What to work on: In the entries below, find the line with "This screenshot has width=1024, height=768." and the line with "888x480 pixels.". Reproduce those two lines and every line between them exactly, and nothing more.

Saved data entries
+---+

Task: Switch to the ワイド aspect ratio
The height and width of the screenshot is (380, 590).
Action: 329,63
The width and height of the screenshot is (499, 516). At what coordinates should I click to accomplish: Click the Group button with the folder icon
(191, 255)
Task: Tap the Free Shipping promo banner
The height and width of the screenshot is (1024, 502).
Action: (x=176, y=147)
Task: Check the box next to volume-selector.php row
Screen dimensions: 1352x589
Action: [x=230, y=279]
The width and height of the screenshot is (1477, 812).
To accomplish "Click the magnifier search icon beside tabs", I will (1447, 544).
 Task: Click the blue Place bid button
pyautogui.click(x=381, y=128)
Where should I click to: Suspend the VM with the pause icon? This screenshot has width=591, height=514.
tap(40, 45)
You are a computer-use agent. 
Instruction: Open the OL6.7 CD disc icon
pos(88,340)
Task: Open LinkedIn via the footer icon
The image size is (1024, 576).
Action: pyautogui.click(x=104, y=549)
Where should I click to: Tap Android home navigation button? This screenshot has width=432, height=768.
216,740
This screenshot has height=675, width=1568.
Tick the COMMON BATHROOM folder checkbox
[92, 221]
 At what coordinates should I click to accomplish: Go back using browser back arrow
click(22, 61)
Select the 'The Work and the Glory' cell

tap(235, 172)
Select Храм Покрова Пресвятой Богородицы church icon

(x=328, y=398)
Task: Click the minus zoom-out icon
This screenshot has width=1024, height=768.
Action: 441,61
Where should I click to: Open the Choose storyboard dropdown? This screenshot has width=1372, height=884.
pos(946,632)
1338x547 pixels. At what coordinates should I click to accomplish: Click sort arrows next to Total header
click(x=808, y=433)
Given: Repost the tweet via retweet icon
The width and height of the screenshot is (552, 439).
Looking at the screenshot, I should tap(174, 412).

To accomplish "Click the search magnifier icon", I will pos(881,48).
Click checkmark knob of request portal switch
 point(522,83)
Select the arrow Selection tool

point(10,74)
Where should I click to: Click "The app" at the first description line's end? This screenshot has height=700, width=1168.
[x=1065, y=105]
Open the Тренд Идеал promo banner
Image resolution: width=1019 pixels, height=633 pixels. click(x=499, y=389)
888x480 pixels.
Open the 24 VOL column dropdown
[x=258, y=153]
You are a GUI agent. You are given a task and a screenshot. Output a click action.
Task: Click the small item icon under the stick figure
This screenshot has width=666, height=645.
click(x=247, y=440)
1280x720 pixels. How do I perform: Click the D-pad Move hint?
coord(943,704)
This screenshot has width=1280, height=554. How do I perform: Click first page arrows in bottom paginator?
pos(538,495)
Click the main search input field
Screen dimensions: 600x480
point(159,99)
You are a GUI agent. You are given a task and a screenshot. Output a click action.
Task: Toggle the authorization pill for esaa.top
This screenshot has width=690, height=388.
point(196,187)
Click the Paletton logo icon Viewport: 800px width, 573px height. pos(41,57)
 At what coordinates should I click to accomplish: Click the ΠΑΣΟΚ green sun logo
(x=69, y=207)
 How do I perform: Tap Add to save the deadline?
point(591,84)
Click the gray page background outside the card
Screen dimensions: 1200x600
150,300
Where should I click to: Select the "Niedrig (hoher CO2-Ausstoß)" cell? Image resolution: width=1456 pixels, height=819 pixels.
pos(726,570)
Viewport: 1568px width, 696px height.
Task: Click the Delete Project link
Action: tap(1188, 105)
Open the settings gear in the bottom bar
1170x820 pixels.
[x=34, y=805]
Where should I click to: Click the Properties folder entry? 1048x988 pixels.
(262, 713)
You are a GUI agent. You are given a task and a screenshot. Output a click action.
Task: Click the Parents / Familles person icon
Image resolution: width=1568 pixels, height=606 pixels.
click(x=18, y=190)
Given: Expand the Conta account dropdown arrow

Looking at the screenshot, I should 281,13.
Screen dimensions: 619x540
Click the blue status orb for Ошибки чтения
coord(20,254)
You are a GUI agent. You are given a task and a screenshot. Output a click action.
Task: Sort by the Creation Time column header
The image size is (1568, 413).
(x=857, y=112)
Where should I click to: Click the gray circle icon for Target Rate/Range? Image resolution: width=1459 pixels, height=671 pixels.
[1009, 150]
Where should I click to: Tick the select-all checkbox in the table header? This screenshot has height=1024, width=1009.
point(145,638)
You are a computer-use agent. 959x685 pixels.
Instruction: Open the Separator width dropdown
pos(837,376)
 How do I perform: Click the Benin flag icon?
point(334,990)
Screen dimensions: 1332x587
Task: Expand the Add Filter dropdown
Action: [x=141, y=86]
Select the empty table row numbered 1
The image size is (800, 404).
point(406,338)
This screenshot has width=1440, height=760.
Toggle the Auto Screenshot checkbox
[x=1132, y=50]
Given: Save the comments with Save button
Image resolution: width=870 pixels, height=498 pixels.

+---+

Exercise answer:
This screenshot has width=1024, height=768.
Action: 441,61
Where should I click to: Open the Choose storyboard dropdown? This screenshot has width=1372, height=884.
pos(946,632)
1338x547 pixels. At what coordinates should I click to accomplish: Click sort arrows next to Total header
click(x=808, y=433)
Given: Repost the tweet via retweet icon
The width and height of the screenshot is (552, 439).
Looking at the screenshot, I should tap(174, 412).

To accomplish "Click the search magnifier icon", I will pos(881,48).
Click checkmark knob of request portal switch
 point(522,83)
Select the arrow Selection tool

point(10,74)
Where should I click to: Click "The app" at the first description line's end? This screenshot has height=700, width=1168.
[x=1065, y=105]
Open the Тренд Идеал promo banner
Image resolution: width=1019 pixels, height=633 pixels. click(x=499, y=389)
888x480 pixels.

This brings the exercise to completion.